Notes
The weekly assumption-light methods spine
The notes are the backbone of the course. There is one note per week, and reading the current week’s note before class — and again after — is the single most reliable way to keep up. Every note follows the same shape, so once you learn to read one, you can read them all.
How to read a week
Each weekly note is built from the same parts, in the same order. Knowing the anatomy lets you skim for what you need and study with intent:
- The week question. A single question that the week exists to answer. Hold it in mind as you read; everything else is in service of it.
- Concept development. The core ideas, built up in a few short sections from intuition toward a precise statement about what the method assumes and what it claims. This is the part to read slowly — and where the assumption ladder (what is assumed, what is resampled/ranked/downweighted, what is protected against, what cannot be proven) is made explicit.
- Worked examples. Each idea is worked on the recurring Riverside Wellness world — the wait-time comparison, the paired before/after wellbeing scores, the satisfaction ratings, or the contaminated engagement-vs-gain scatter — with the setup, the computation shown in R, and the result interpreted in sentences — plus one transfer example in a fresh context, so you see the idea move.
- A common mistake. The resampling/rank/robust error students most often make on this topic — permuting the wrong thing, treating a bootstrap interval as assumption-free, reading a rank test as a mean difference, deleting an outlier silently — named plainly so you can watch for it in your own work.
- Ungraded self-checks. A few low-stakes practice prompts to test yourself. These are self-check only — no points, no submission.
- Reading pointer. Where to read more: the relevant Introduction to Modern Statistics topic (and, for the workflow weeks, ModernDive; for the classical rank-based weeks, the optional Nonparametric Statistical Methods), with the reminder that these notes are the course’s own synthesis.
- Evidence and verification status. An honest note that the numbers in the example datasets are drafted and synthetic, pending review — this is a draft course site.
- Looking ahead. A sentence or two connecting this week to the next, so the arc stays visible.

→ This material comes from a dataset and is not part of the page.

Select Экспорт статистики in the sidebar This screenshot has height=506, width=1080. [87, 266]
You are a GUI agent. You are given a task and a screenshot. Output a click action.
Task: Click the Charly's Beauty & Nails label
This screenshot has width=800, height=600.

Keep the methods glossary and the method chooser open alongside the notes.
The four parts
The fifteen weeks fall into four parts. Each part has a job, and the weeks within it build on one another.
Part I — Foundations of assumption-light reasoning. Why weaker assumptions are useful, and the empirical objects the course is built on.
Part II — Resampling inference. Inference built from the data itself: shuffle to test, resample to estimate.
- Week 3 — Permutation logic
- Week 4 — Randomization tests
- Week 5 — Bootstrap distributions
- Week 6 — Bootstrap confidence intervals
Part III — Rank-based & ordinal methods. Methods that use order, not the raw numbers.
- Week 7 — Rank-based one-sample & paired methods (midterm)
- Week 8 — Two-sample rank methods
- Week 9 — Categorical & ordinal outcomes
Part IV — Robustness, comparison & synthesis. Resistant summaries, robust regression, method comparison, a simulation study, and a closing synthesis.
Public vs. graded
These notes and the practice in them are public and ungraded — study material only. No graded prompts, answer keys, rubrics, point values, or due dates appear on this site. Graded method checkpoints, quizzes, homework and method reports, resampling and robustness labs, the midterm, the applied robust-methods project, and the final exam live in Blackboard (the LMS), which is authoritative for due dates, submissions, and grades. If this page and Blackboard ever disagree, follow Blackboard.